Passage given |
------
REVIEW: Apollo 18

WARNING: Spoilers


Decades-old found footage from NASA’s abandoned Apollo 18 mission, where two American astronauts were sent on a secret expedition, reveals the reason the U.S. has never returned to the moon. Released in 2011, Gonzalo Lopez-Gallego’s Apollo 18 was probably one of the more ambitious found footage movies to have come along in the recent craze of such films taking a unique twist on the whole moon landing conspiracy thing to include extra terrestrial creatures.

Firstly, this is a beautifully made movie and the moon scenes probably haven’t done much to dissuade the conspiracy theorists who believe the whole thing was a hoax filmed in Area 51 or something. A lot of the footage really feels like it could have been a real moon mission and Lopez-Gallego’s team should be justifiably proud of that. This is probably one of the more claustrophobic movies I have ever seen and at times you really feel like you are in the vacuum of the lunar surface. Being something of a space nut myself one of the most thrilling aspects of this movie was seeing the Soviet lander. Again it was beautifully recreated and was a superb touch to the story especially with the two different footprints scene.
------
Stored data |

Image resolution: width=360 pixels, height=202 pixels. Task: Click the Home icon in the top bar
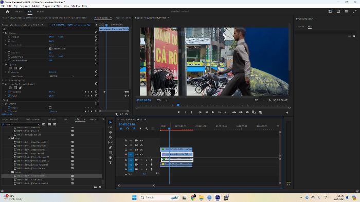8,11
------
Short task | Can you edit the part of the Apollo 18 review that opens with the words "REVIEW: Apollo 18" and closes with "extra terrestrial creatures.", giving it again with "astronauts" changed to "crew members"?

Solution for this exercise |
REVIEW: Apollo 18

WARNING: Spoilers


Decades-old found footage from NASA’s abandoned Apollo 18 mission, where two American crew members were sent on a secret expedition, reveals the reason the U.S. has never returned to the moon. Released in 2011, Gonzalo Lopez-Gallego’s Apollo 18 was probably one of the more ambitious found footage movies to have come along in the recent craze of such films taking a unique twist on the whole moon landing conspiracy thing to include extra terrestrial creatures.